MCP is not inherently token-efficient. One measured setup: 4 servers, 58 tools, 55,000 tokens consumed before a single prompt. That's half the context window gone.

85% reduction with Tool Search. Source

Tool Search helps. But the real token savings from MCP aren't at the schema layer — they're at the result layer. A tool returning pending: 142 (5 tokens) vs psql dumping a formatted ASCII table (500+ tokens) for the same data.

Don't believe the "40x savings" claim. Skills cost 30–50 tokens at rest (just a name, loaded on demand). MCP tools cost ~50 tokens at rest with Tool Search. They're roughly equal. MCP's advantage is capabilities, not token count. The New Stack documented 10 strategies to reduce MCP bloat — the fact that there are 10 tells you the problem is real.

When MCP Is Worth It

Short version: MCP is worth the cost when you need the boundary. The boundary gives you auditability, credential isolation, and failure isolation. If you don't need those, a Bash command or a skill is simpler and cheaper.

Scenario	Right tool	Why
Query a production database	MCP	Credentials stay server-side. Every query logged.
Explain your codebase conventions	Skill / CLAUDE.md	Needs to be IN context to affect reasoning.
Run `git status`	Bash	No credentials, no audit need, no state.
Handle payment API keys	MCP	Structural security: model never sees `sk_live_...`
Format a markdown table	Skill	String manipulation doesn't need IPC.
Search a 10K-doc knowledge base	MCP	Persistent index in server memory. Structured results.
Deep multi-step research	Agent	Needs its own context window for extended reasoning.

The Enterprise Argument: Separation as Governance

In regulated environments, "what did the AI do?" needs to be answerable from structured logs, not by reading a conversation transcript.

Compliance need	MCP gives you	Skills give you
"What actions did the AI take?"	Structured event log	Parse a transcript
"Did it access credentials?"	Opaque handles — it never had them	Hope the model didn't print them
"Can we replay what happened?"	Same params = same result	Context-dependent, non-deterministic
"Can we restrict what it can do?"	Server-side permission checks	Prompt-level "please don't"

Attention Economics (AAF Lens)

Four dimensions for evaluating whether a tool respects the model's limited attention budget:

The Walk-Away Test

If you stop using this tool tomorrow, what do you keep?

The walk-away test for any MCP server: Can you cat the data it produces? Can you open it in another app? If the answer is no, you haven't built a tool. You've built a dependency.

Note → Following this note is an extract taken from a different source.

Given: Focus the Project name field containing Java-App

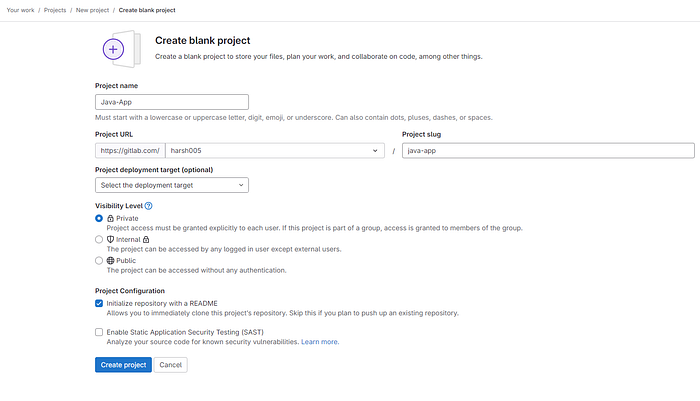Looking at the screenshot, I should coord(172,102).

Setup: The One Bug Everyone Hits

Claude Code spawns MCP servers without sourcing your shell profile. python3 resolves to system Python. npx isn't found. Every environment variable from .zshrc is missing.

# WRONG (will fail):
{ "command": "python3", "args": ["server.py"] }

# RIGHT:
{ "command": "/home/you/.conda/envs/myenv/bin/python3",
  "args": ["/absolute/path/to/server.py"],
  "env": { "PYTHONPATH": "/absolute/path/to/project" } }

# For npx — always add -y (no interactive prompt in stdio mode):
{ "command": "/home/you/.nvm/versions/node/v22/bin/npx",
  "args": ["-y", "@some/mcp-server@latest"] }

The 30-second test: Run env -i /absolute/path/to/python3 /absolute/path/to/server.py. If it works in a bare shell with zero environment, it works in Claude Code. If it doesn't, it won't.

Summary

MCP's value isn't token savings. It's the explicit boundary between reasoning and action. If you'd put a code review gate between "the AI decided to do X" and "X actually happened" — that gate is an MCP server. For everything else, there's a simpler option. Use it.